Ele removeu o colar de seu pescoço e o colocou na palma de sua mão livre.

— Em nossa herança, a morte não significa o fim. Ela representa a transição para um nível superior de poder.

Nenhum dos argumentos dele fez sentido para mim. Linhagem? Como isso estaria relacionado ao pingente que carrego desde o meu nascimento?

— Você não é apenas um ser humano. Você é um Gato Pardo, dotado de sete vidas mágicas.

— Acredito que você tenha bebido além da conta. — Retruquei, dirigindo-me à escada.

— Você está livre para partir, não planejo impedir. No entanto, o que espera por você lá fora também está em busca de sua vida. Após anos protegido por sua mãe, agora você foi exposto.

Minha mãe?

— Do que você está falando? Você conheceu minha mãe? Quem é você?

— Leoni Vulpard, descendente da nobre linhagem felina dos Vulpards.

— Linhagem felina?

— Você está fazendo muitas perguntas, eu entendo. — Ele afirmou, visivelmente irritado, erguendo-se em minha direção. — Mas a realidade b**e a sua porta.

— Você aparenta falar mais do que agir. Me desculpa, mas eu não vou acreditar no que um velho bêbado diz.

Ouvi o som estridente da garrafa quebrando-se contra a parede, com os estilhaços de vidro se dispersando pelo chão, acompanhados pelo líquido alcoólico.

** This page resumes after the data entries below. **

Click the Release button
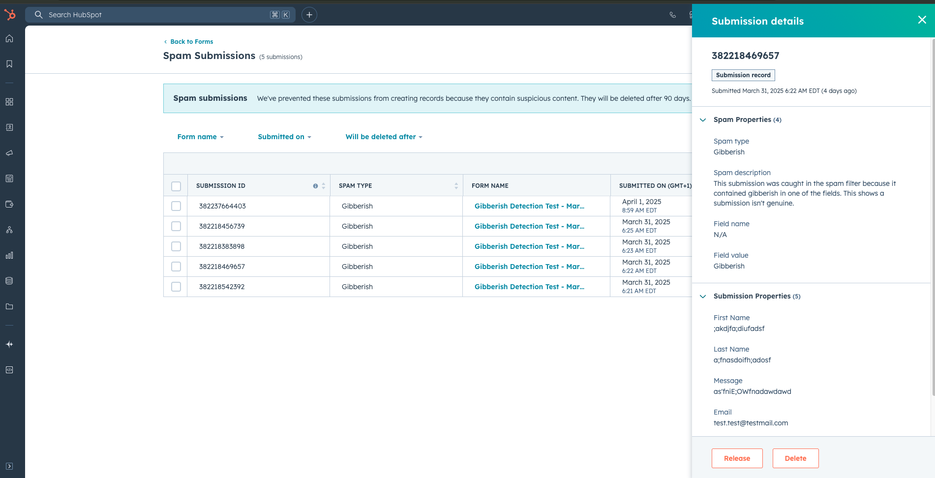The image size is (935, 478). coord(737,458)
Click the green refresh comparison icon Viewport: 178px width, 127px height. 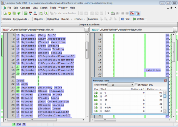point(26,13)
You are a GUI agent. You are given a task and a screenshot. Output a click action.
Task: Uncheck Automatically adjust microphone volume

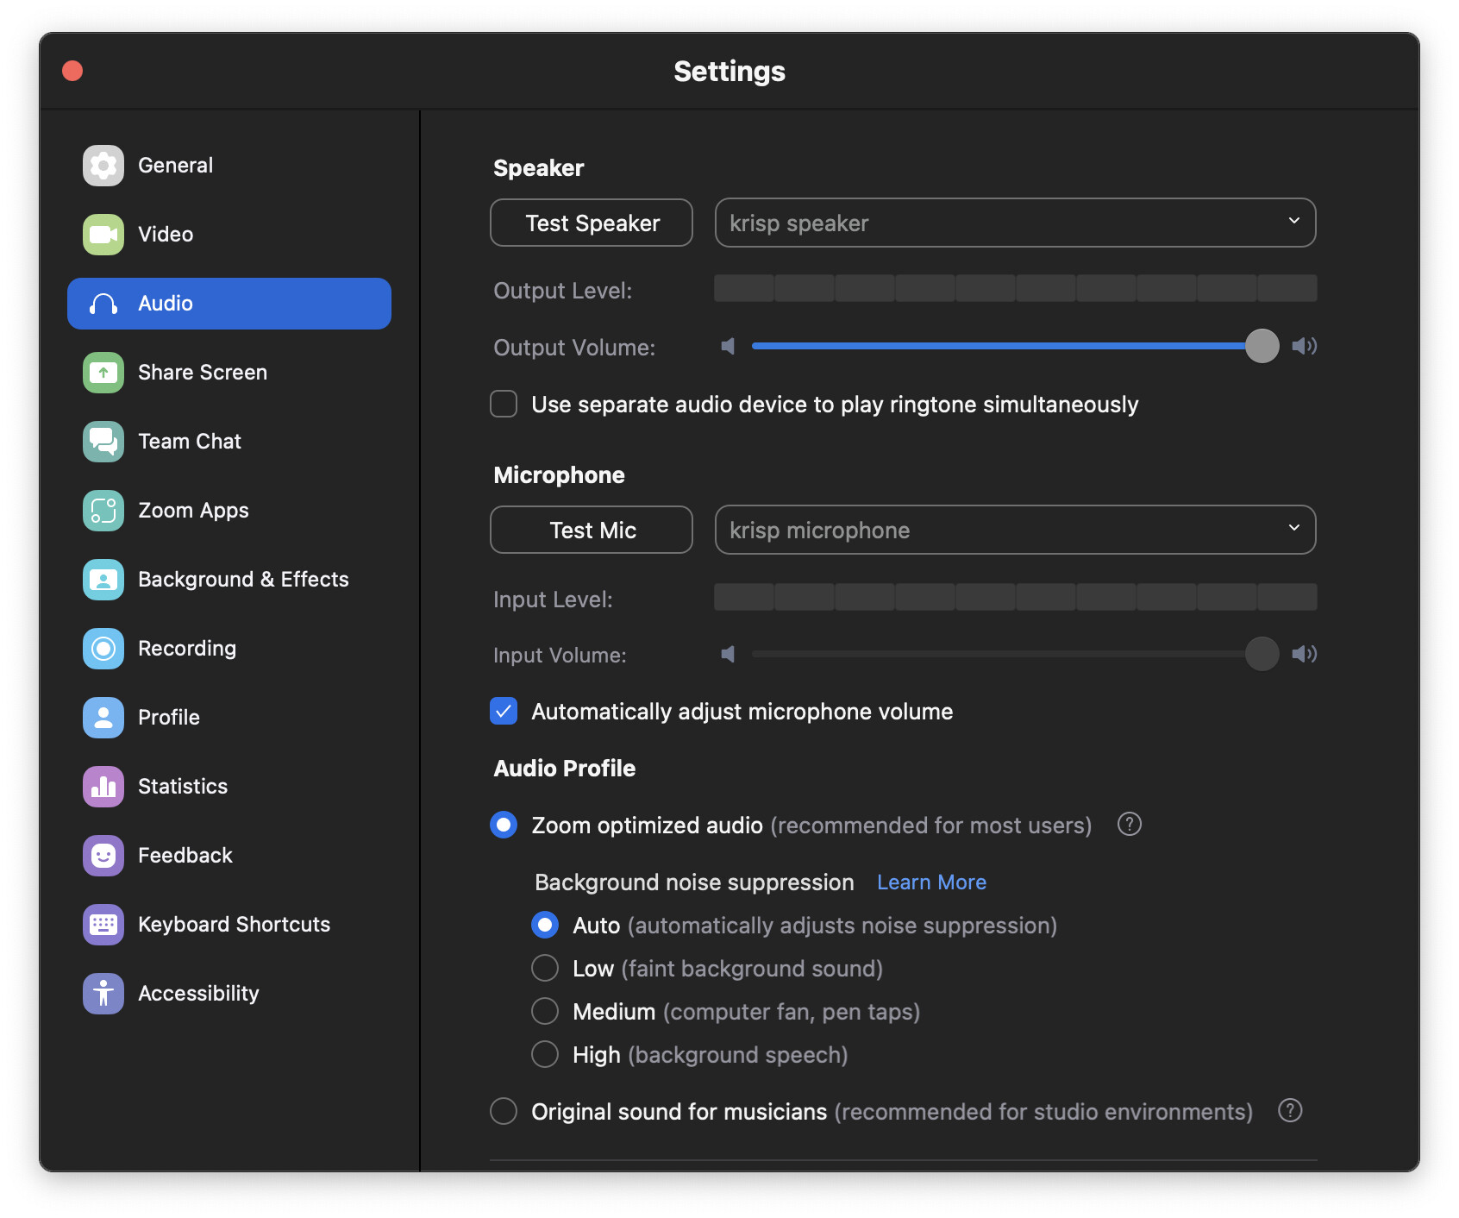coord(504,711)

Tomado pela fúria, provocada por minhas palavras, Leoni aproximou-se para diminuir a distância entre nós, me forçando a recuar alguns passos. A transformação começou a se manifestar na pele áspera de seus braços e pernas, onde os pelos começaram a se multiplicar, assumindo um tom vermelho vivo, semelhante ao de seus cabelos, mesclado com o tom alaranjado do seu olhar vivo. De seus dedos emergiram garras afiadas, e por último, revelou-se o volume sinistro de presas em sua boca. A realidade se impôs diante de mim: ele não estava mentindo.

— Acredita em mim agora? — Ele questionou com uma voz rouca e um tom intimidante.